Conclusions The invention can produce significant restoration of the autonomic nervous system, improving the quality of the parasympathetic nervous system which is identified as the vagus tone. The effects are measurable From the tests, the pulse frequency of 20 Hz is more reliable than 10 Hz, suggesting that pulse frequencies matter. This also suggests that other effects can be individualized for desired effects.

2. Deep Brain Stimulation

A preferred apparatus of the present invention was tested on three different subjects with Parkinson’s Disease on separate days:

Subject A: 35-year old male with early onset PD, presenting mild tremors.

Subject B: 55-year old male diagnosed with PD, with some impairment in movement and had difficulty speaking clearly.

Subject C: 66-year old male who was a family physician and was wheelchair bound. He had advanced stage PD, presenting severe uncontrolled movements (dyskinesia) in the hands and legs.

Methodology

A neurologist was present during the testing and helped to make observations on the subject patients.

The subjects were each asked to confirm that they have been diagnosed with PD with movement disorder. They were then asked to describe their prevailing symptoms. Each of them was asked to sit on a chair in a relaxed posture and close their eyes while treated with the preferred apparatus of the present invention.

The preferred apparatus was set to direct light energy at a wavelength of 810 nm and power delivery of 50 mW/cm ² in continuous wave.

The light emitting diode (LED) of the preferred apparatus was positioned on the temporal lobe on the T3/T4 positions according to the 10-20 EEG system. In this position, the preferred apparatus directed light energy towards the globus pallidus internus (GPi) and subthalamic nucleus (STN)

This treatment was carried out over 20 minutes, after which qualitative data was collected as follows:

(i) The subjects were observed for any change in symptoms, primarily in the severity of visually apparent uncontrolled movements and behavior such as the quality of conversation.

(ii) The subjects were also asked about changes in the relevant symptoms immediately after the intervention and 30 minutes after.

Results

Subject A: The subject reported that his tremors were reduced noticeably after a single session and remained so after a further 30 minutes.

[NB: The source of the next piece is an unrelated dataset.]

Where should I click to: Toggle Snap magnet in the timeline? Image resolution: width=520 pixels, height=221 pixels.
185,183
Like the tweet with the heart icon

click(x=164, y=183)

Subject B: It was apparent that the subject spoke more clearly after the 20-minute treatment session. The subject reported that he felt an improvement in his speech and movement.

Subject C: The reduction in involuntary movement in the hands and legs was clear, and the subject was able to walk for a short distance unaided. Thirty minutes later, he largely maintained the improvement. The subject who was a physician, self-diagnosed to have experienced at least a temporary improvement in his symptoms.

No side effects were observed or reported by any of the subject patients. Conclusions

The evidence here suggests that the present invention has the potential as a noninvasive way to help treat movement disorder diseases such as Parkinson’s Disease.

The scope of the claims should not be limited by the preferred embodiments set forth in the examples, but should be given the broadest interpretation consistent with the description as a whole.